"Boys from Hell" Agnieszka Lingas-Łoniewska
wyd. Novae Res
rok: 2017
str. 272
Ocena: 6/6
Na książki Agnieszki Lingas-Łoniewskiej czeka się jak na koncert
ulubionego zespołu. Jak na spotkanie z najlepszymi przyjaciółkami. Jak na
narodziny dziecka. Wyczekuje się ich z utęsknieniem, liczy się miesiące, dni,
godziny do daty premiery. A gdy ta w końcu nastaje – radości nie ma końca. Macie
tak? A tak mam. Nawet, jeśli wcześniej miałam już okazję przeczytać daną
powieść. Teraz z niecierpliwością wyczekuje premiery Boys from Hell, choć
przeczytałam ją już kilka razy. Ostatni raz miał miejsce kilka tygodni temu i
mogę powiedzieć jedno – powieść wciąż wzbudza we mnie takie same emocje, jak za
pierwszym razem. Jakie? O tym odrobinę poniżej. A reszta? Resztę musicie poznać
na własnej skórze.
Anna Scott nie wyobrażała sobie, że kiedyś jeszcze będzie musiała
zamieszkać w rodzinnym mieście. Od lat uczęszczała do prywatnych szkół i
mieszkała w najwyższych standardów internatach. Spotykała się tylko i wyłącznie
z "odpowiednimi" ludźmi. Choć bez bliskich – żyła tak jak chciała. Wszystko
zmieniło się tuż przed rozpoczęciem przez nią nauki w klasie maturalnej. Ojciec
wygrał wybory na burmistrza Freeport i ściągnął córkę do domu. Tak oto
osiemnastoletnia Anna znalazła się w tym maleńkim miasteczku w Teksasie i
musiała zacząć radzić sobie z zupełnie nową sytuacją życiową. Na miejscu nie
miała żadnych koleżanek, nikogo nawet nie znała, a tych, których poznała w
szkole, wolałaby nie znać. Sama starała się nie wywyższać, ale wszyscy
traktowali ją właśnie jak dziewczynę z wyższych sfer. Za plecami nieustannie
słyszała szepty, a nawet ciche dogryzanie. Kto w takich warunkach chciałby żyć?

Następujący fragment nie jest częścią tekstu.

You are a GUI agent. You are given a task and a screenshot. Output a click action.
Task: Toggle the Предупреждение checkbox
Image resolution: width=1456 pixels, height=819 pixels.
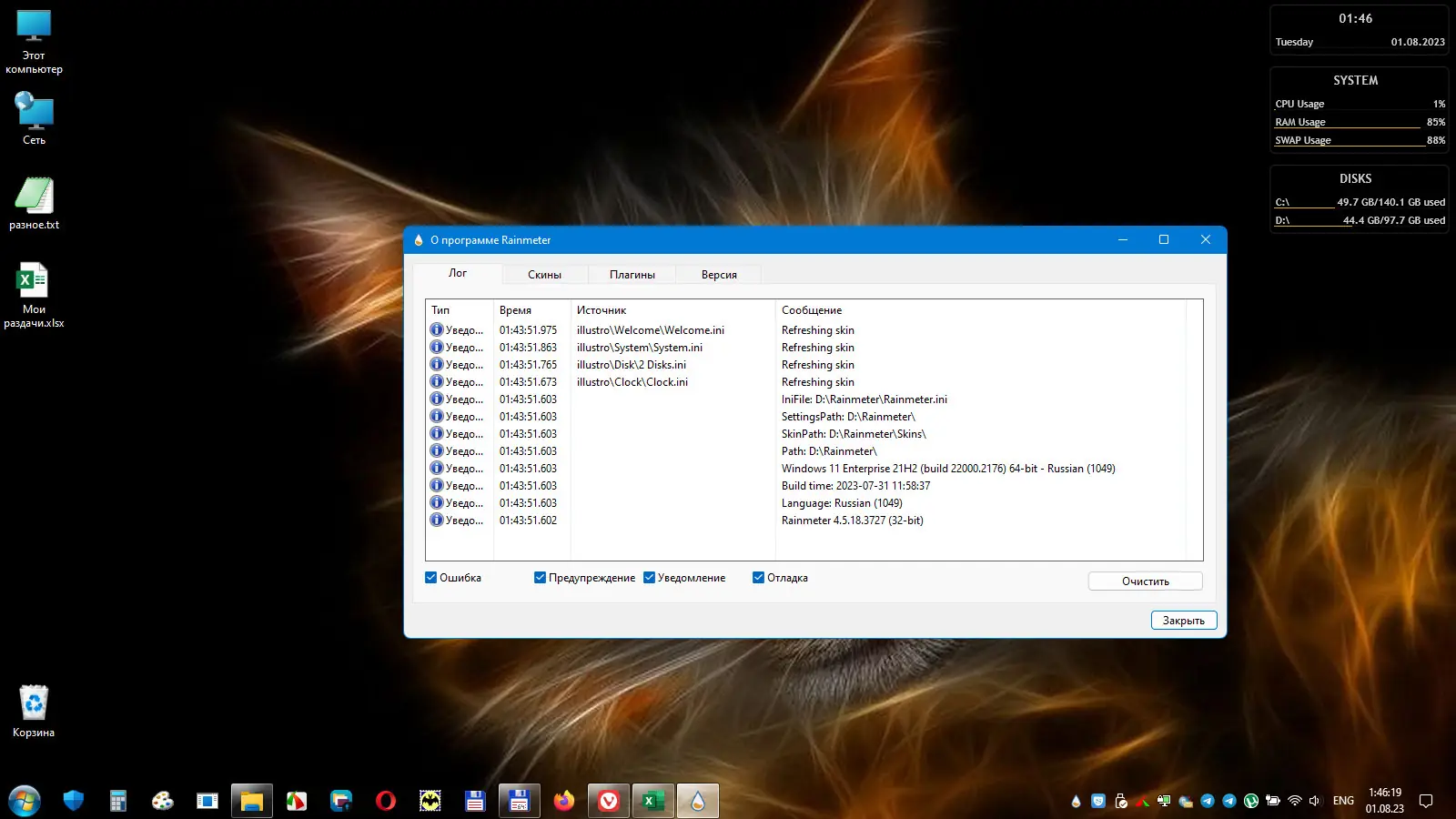pos(540,578)
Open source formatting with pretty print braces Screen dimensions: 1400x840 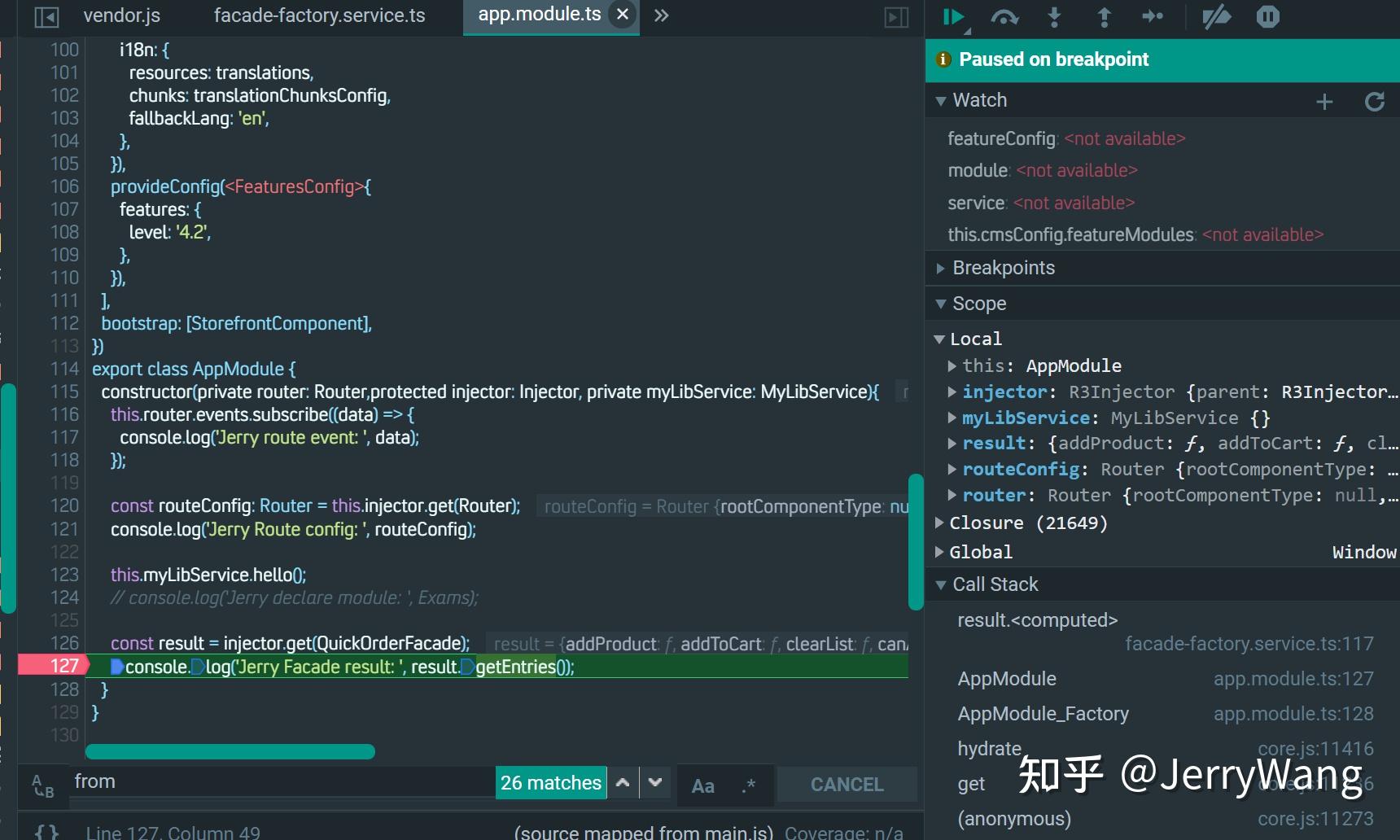point(46,832)
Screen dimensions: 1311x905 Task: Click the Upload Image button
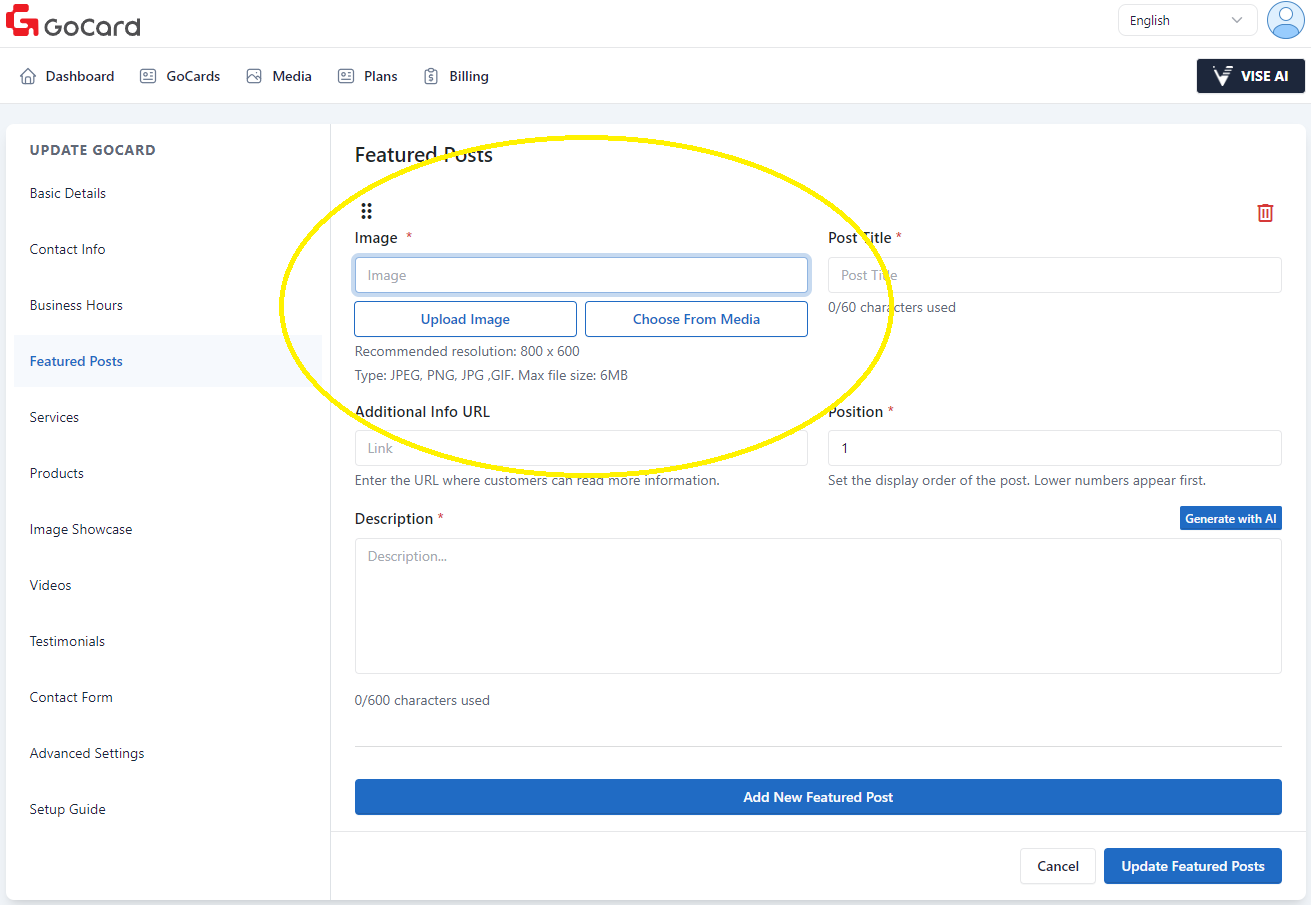[x=465, y=319]
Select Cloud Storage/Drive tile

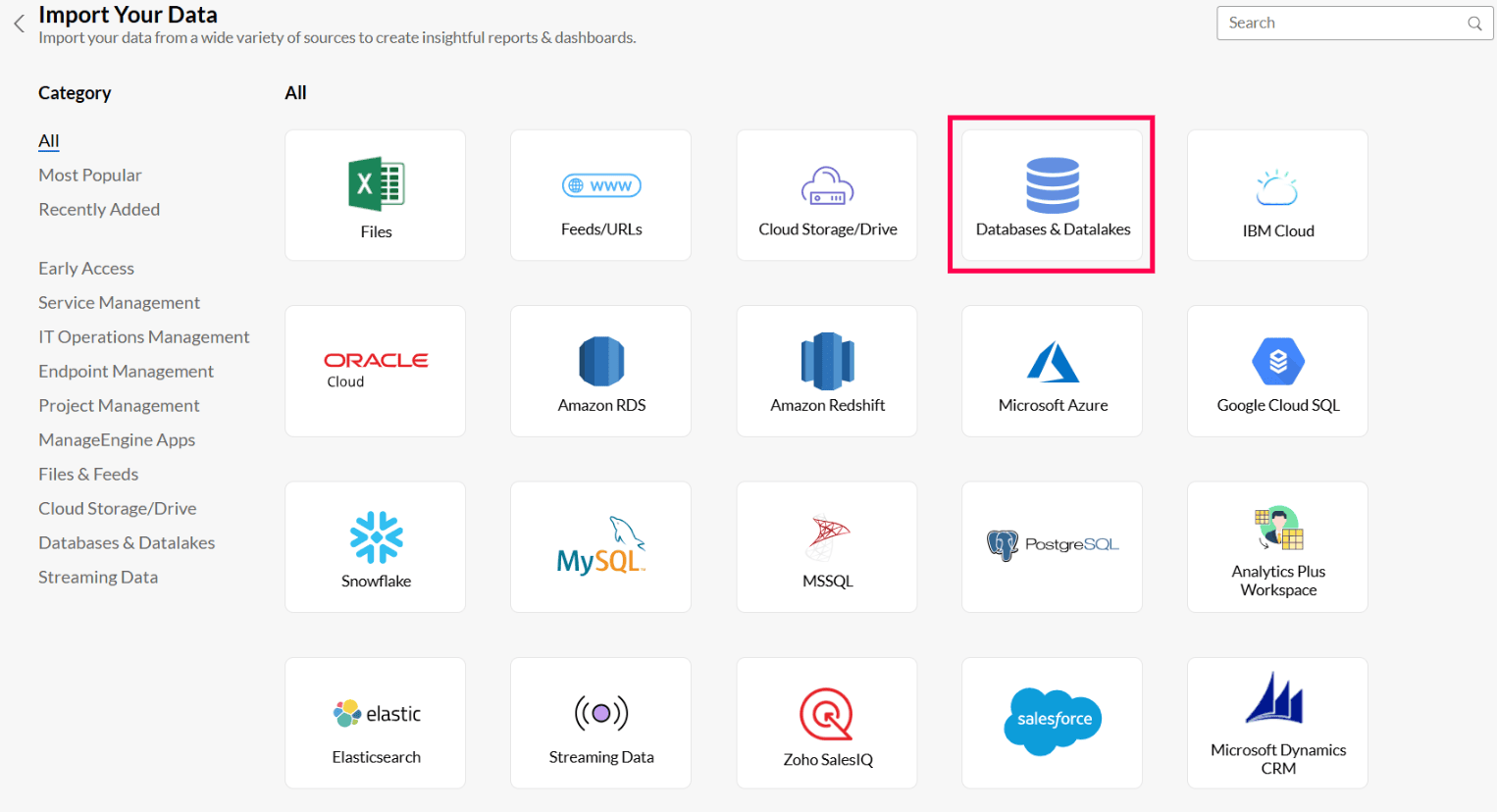tap(827, 195)
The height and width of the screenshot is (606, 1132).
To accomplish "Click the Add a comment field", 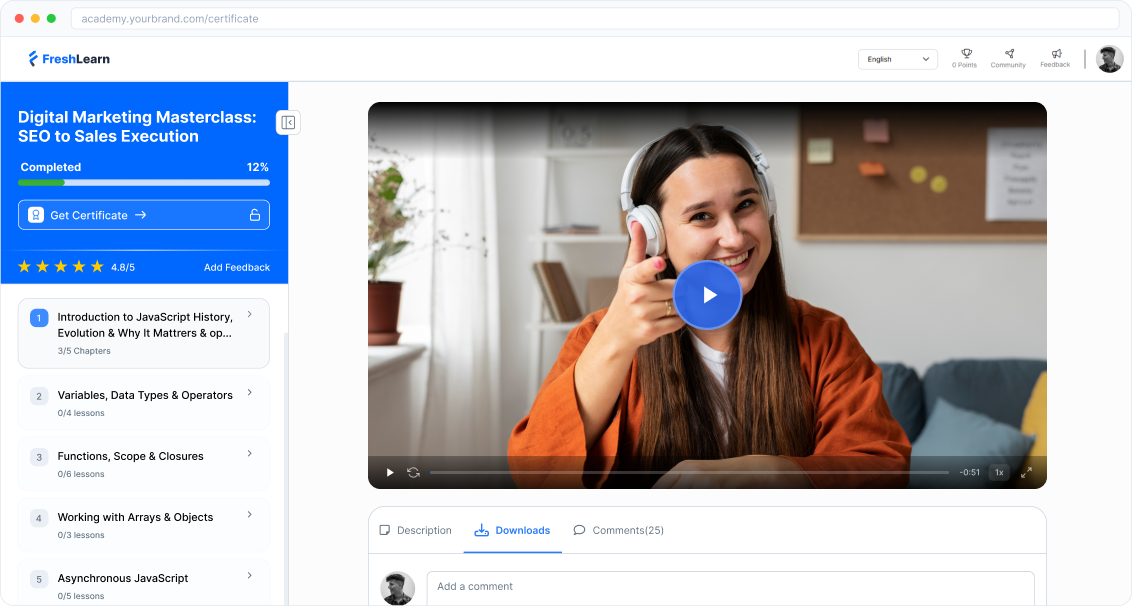I will [x=730, y=587].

Na pewno nie główna bohaterka Boys from Hell. Bo Anna to nie tylko dziewczyna z
dobrego domu, ale i zbuntowana, nieokiełznana, a nawet lekko szalona
nastolatka, która pragnie od życia tego, co dla niej najlepsze. I dokładnie wie
o co jej chodzi. Przynajmniej tak się jej wydaje, bo wiele w jej przemyśleniach
zmienia spotkanie pewnego motocyklisty. Dobrze umięśnionego, przystojnego,
wydawałoby się niebezpiecznego i starszego od niej – motocyklisty.
Jak już wcześniej wspomniałam – książki Agnieszki Lingas-Łoniewskiej
są wyczekiwane, a także niezapomniane. Historia Anny i Jaxa krążyła we mnie od
chwili, gdy pierwszy raz ją przeczytałam. Sięgając po nią teraz wciąż czułam te
same emocje, to samo pulsowanie krwi, niecierpliwość i, co dziwne, niepewność
co do dalszych losów bohaterów, choć przecież je znałam. Ale przecież, zawsze
coś mogło się zmienić, prawda? Cóż, ja już teraz wiem, a wy wkrótce się
dowiecie, jak naprawdę kończy się powieść Boys from Hell. Jedno jest pewne,
zakończenie jest zaskakujące, ale na pewno nie rozczarowujące.
Najnowszą powieść Agnieszki-Lingas-Łoniewskiej czyta się niemal na
jednym wdechu. Wciąga od pierwszych słów napisanych przez autorkę i trzyma
czytelnika w swych okowach, aż do ostatniej postawionej kropki. A gdy już
dotrze się do zakończenia, to człowiek żałuje, że nastąpiło ono tak szybko, tak
nagle. Boys from Hell to kolejna świetna pozycja w dorobku Lingas-Łoniewskiej,
zdecydowanie godna polecenia i zapamiętania jako świetny przykład połączenia
romansu i dramatu. Czy można ją zaliczyć do tak popularnego teraz new adult?
Według mnie bezsprzecznie. Szczerze zachęcam do lektury. Naprawdę warto.